Reputation: 1
// Define the incoming raw data stream sourcing from kafka topic
DataStream<RawMessage> mainStream = env.addSource(...);
// Define the reference data stream sourcing from kafka topic
DataStream<ReferenceData> referenceDataStream = env.addSource(...);
// Define the broadcast state descriptor
MapStateDescriptor<String, ReferenceData> broadcastStateDescriptor = new MapStateDescriptor<>(
"BroadcastReferenceState",
BasicTypeInfo.STRING_TYPE_INFO,
TypeInformation.of(ReferenceData.class)
);
// Broadcast the reference data stream
BroadcastStream<ReferenceData> broadcastStream = referenceDataStream.broadcast(broadcastStateDescriptor);
// Connect the raw data stream with the broadcast stream
mainStream
.keyBy(raw -> raw.getKey()) // Key by the same key used for reference
.connect(broadcastStream)
.process(new KeyedBroadcastProcessFunction<String, mainMessage, ReferenceData, EnrichedMainMessage>() {
// Keyed state to store the reference data
private transient MapState<String, ReferenceData> keyedReferenceState;
private ListState<ObjectNode> bufferedMessages;
@Override
public void open(Configuration parameters) {
// Initialize the keyed state
MapStateDescriptor<String, ReferenceData> keyedStateDescriptor = new MapStateDescriptor<>(
"KeyedReferenceState",
BasicTypeInfo.STRING_TYPE_INFO,
TypeInformation.of(ReferenceData.class)
);
keyedReferenceState = getRuntimeContext().getMapState(keyedStateDescriptor);
ListStateDescriptor<ObjectNode> bufferedMessagesDescriptor = new ListStateDescriptor<>("bufferedMessages", String.class);
bufferedMessages = getRuntimeContext().getListState(bufferedMessagesDescriptor);
}
@Override
public void processElement(MainMessage mainMessage, ReadOnlyContext ctx, Collector<EnrichedMainMessage> out) throws Exception {
// Lookup the reference data in the keyed state
ReferenceData referenceData = keyedReferenceState.get(mainMessage.getKey());
if (referenceData != null) {
// Enrich the main message with the reference data
EnrichedMainMessage enrichedMainMessage = new EnrichedMainMessage(mainMessage, referenceData);
// Emit the enriched message
out.collect(enrichedMainMessage);
} else {
// Handle the case where reference data is not available
// by buffering the main message to the listState
// re-process the messages in the bufferedMessages list
// if referenceData is not null
**bufferedMessages.add(cleanMessage);**
}
}
@Override
public void processBroadcastElement(ReferenceData referenceData, Context ctx, Collector<EnrichedMainMessage> out) throws Exception {
// Update the keyed state with the latest reference data
keyedReferenceState.put(referenceData.getKey(), referenceData);
}
});
The above is a pseudocode for how we are currently processing our main stream data with the reference data that we get every one hour.
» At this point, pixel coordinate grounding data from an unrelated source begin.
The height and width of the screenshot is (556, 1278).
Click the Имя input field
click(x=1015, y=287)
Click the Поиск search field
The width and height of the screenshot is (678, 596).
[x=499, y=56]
We source the reference data from five different kafka topics and then we broadcast them using a BroadcastStream API. We are doing this to replicate the globalKTable functionality in kafka streams. We process data using the KeyedBroadcastProcessFunction where we use a MapState to put the key and its corresponding reference data in the processBroadcastElement and then we process every element in the main stream in the processElement by passing the key from main stream to the Mapstate and retrieving the corresponding reference data which is then used to enrich/join with the main stream. We are currently facing two issues with this approach
java.lang.OutOfMemoryError: Java heap space (This happens even after setting the TTL to clear the buffer to 2 hours)
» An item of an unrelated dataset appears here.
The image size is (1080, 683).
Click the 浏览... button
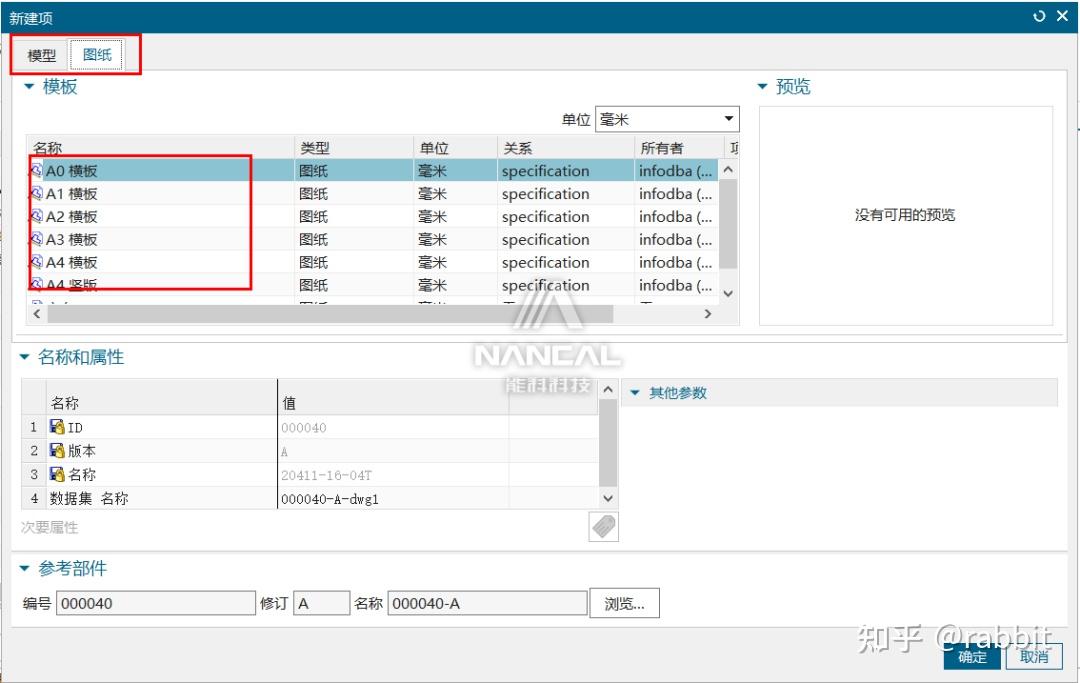point(625,602)
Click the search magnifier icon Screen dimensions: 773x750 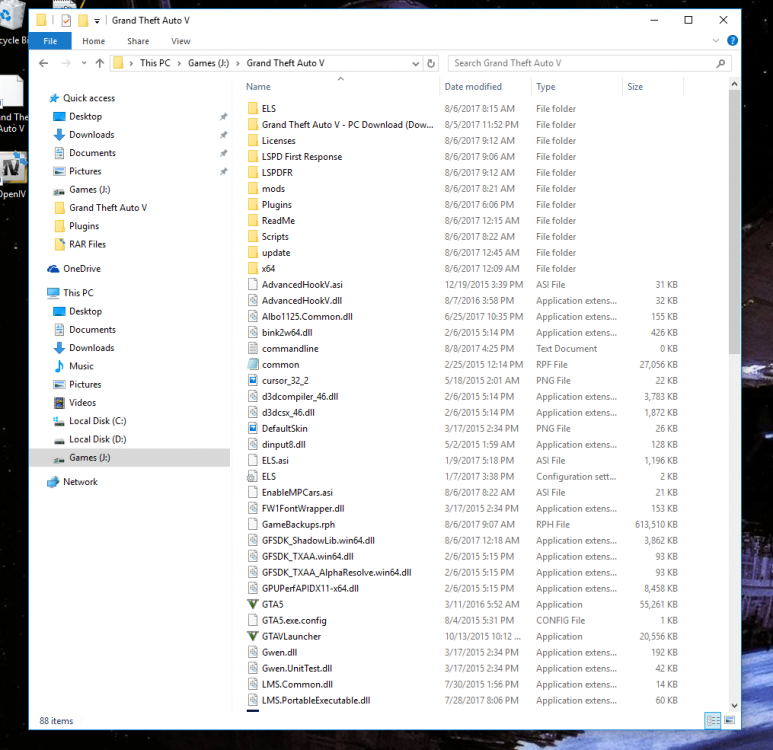coord(721,63)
java.util.concurrent.CompletionException: java.util.concurrent.CompletionException: org.apache.flink.runtime.jobmanager.scheduler.NoResourceAvailableException: Could not acquire the minimum required resources.
org.apache.flink.runtime.jobmaster.JobMasterException: TaskManager with id 172.XX.XX.XX:6XXX-8XXXX (ip) is no longer reachable.
Can you advise if broadcasting the reference data using BroadcastStream api is the right approach for this use case? Also, is there a Kafka streams GlobalKTable equivalent in flink?
We tried to buffer the main stream using listState to allow the reference data in the broadcast stream Map state to catch up (expectation). However, the join is failing due to the reference data not being caught up and throws additional exceptions on startup after a couple of minutes as mentioned above. Thereby, Application crashes and is unstable.
Upvotes: 0
Views: 46
Reputation: 43687
Since the reference data being broadcast is being accessed using the same key used to key partition the main stream (via keyBy), I don't see any compelling reason to use broadcast.
For an alternative implementation based on a KeyedCoProcessFunction, see https://github.com/confluentinc/flink-cookbook/tree/master/enrichment-join-with-buffering.
Upvotes: 0